The Income Tax Act provides an accelerated capital cost allowance (50 per cent per year on a declining balance basis) for specified clean energy equipment acquired before 2020. This category includes equipment that generates heat or electricity by using renewable energy sources (wind, solar, tidal, geothermal, biomass), uses waste to create bio-fuels, and uses fossil fuels in high-efficiency co-generation situations. Similar equipment meeting a lower efficiency standard is eligible for the lower, but still generous, 30 per cent per year CCA rate.
Where the majority of tangibles are eligible for the enriched CCA rates, certain intangible start-up costs (such as engineering, design work, and feasibility studies) are also treated as Canadian Renewable and Conservation Expenses. These expenses may be fully deducted in the year incurred, carried forward indefinitely for use in future years, or transferred to investors.
• British Columbia: The province announced a revenue-neutral carbon tax commencing July 1, 2008. This tax will be offset by income tax reductions to businesses and individuals, and levied at the retail level. A cap and trade system will also be introduced commencing in August 2008.
• Alberta: An emissions trading system was introduced to provide for the purchase of credits and offsets. Where emissions levels are exceeded, it provides for payments into a management fund.
• Ontario: In addition to several programs and retail sales tax initiatives already in place (e.g. Energy Star), two new measures are aimed at start-up clean technology companies: the Next Generation of Jobs Fund, and a ten year income tax break for corporations commercializing their intellectual property.
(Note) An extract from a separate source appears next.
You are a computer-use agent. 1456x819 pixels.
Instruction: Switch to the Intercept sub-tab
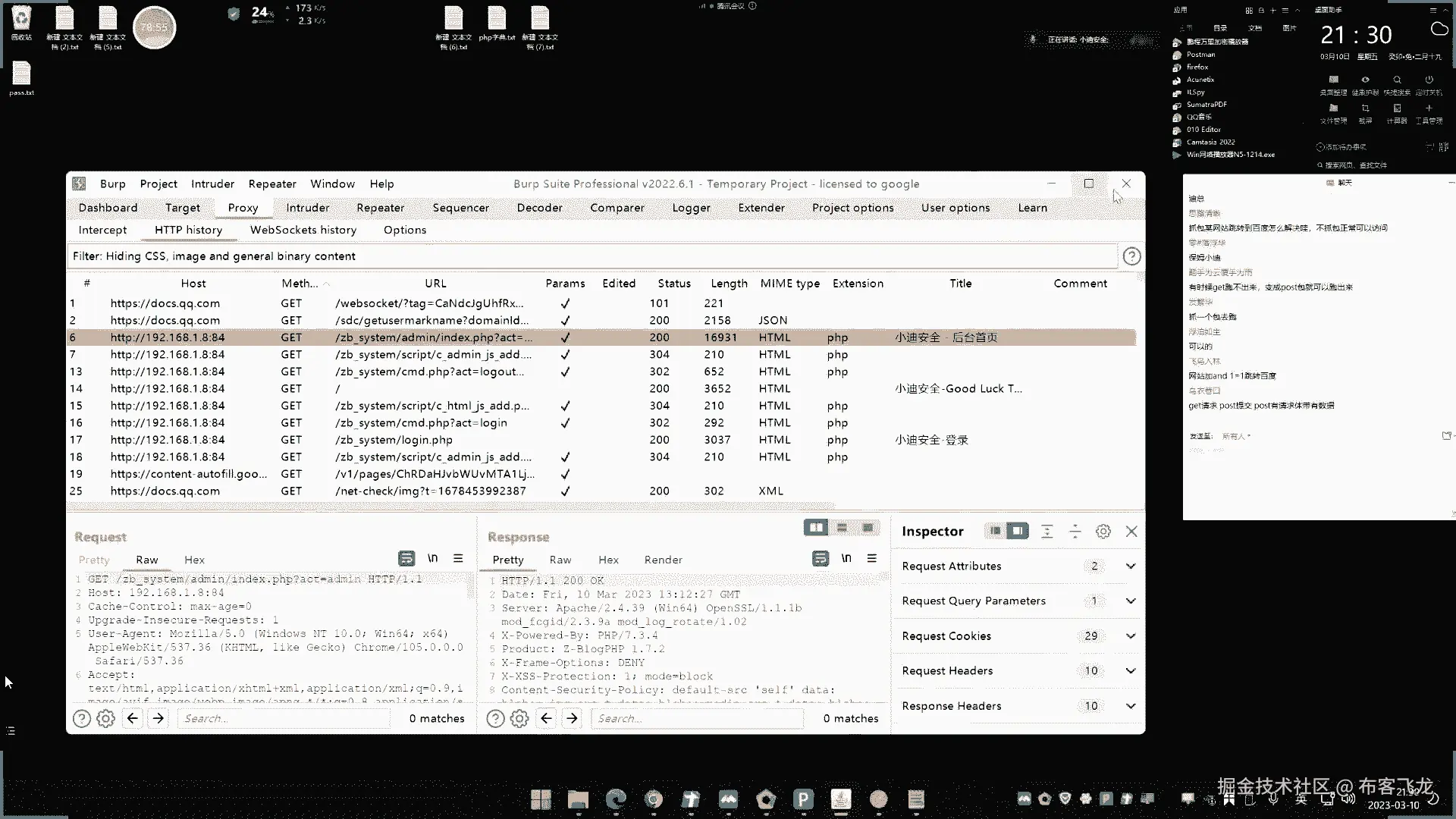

• Quebec: In 2007, Quebec introduced a carbon levy with revenues funneled towards the six-year, $1.2 billion Green Fund to support projects aimed at lowering the province’s GHG emissions and meet its Kyoto target.
Making sense of the various fiscal incentives, disincentives and taxes at the federal and provincial levels is a challenge – but one worth undertaking. By maximizing tax benefits and addressing the implications of regulatory regimes, an effective tax strategy will provide access to capital, and can be the lever for technological advancement.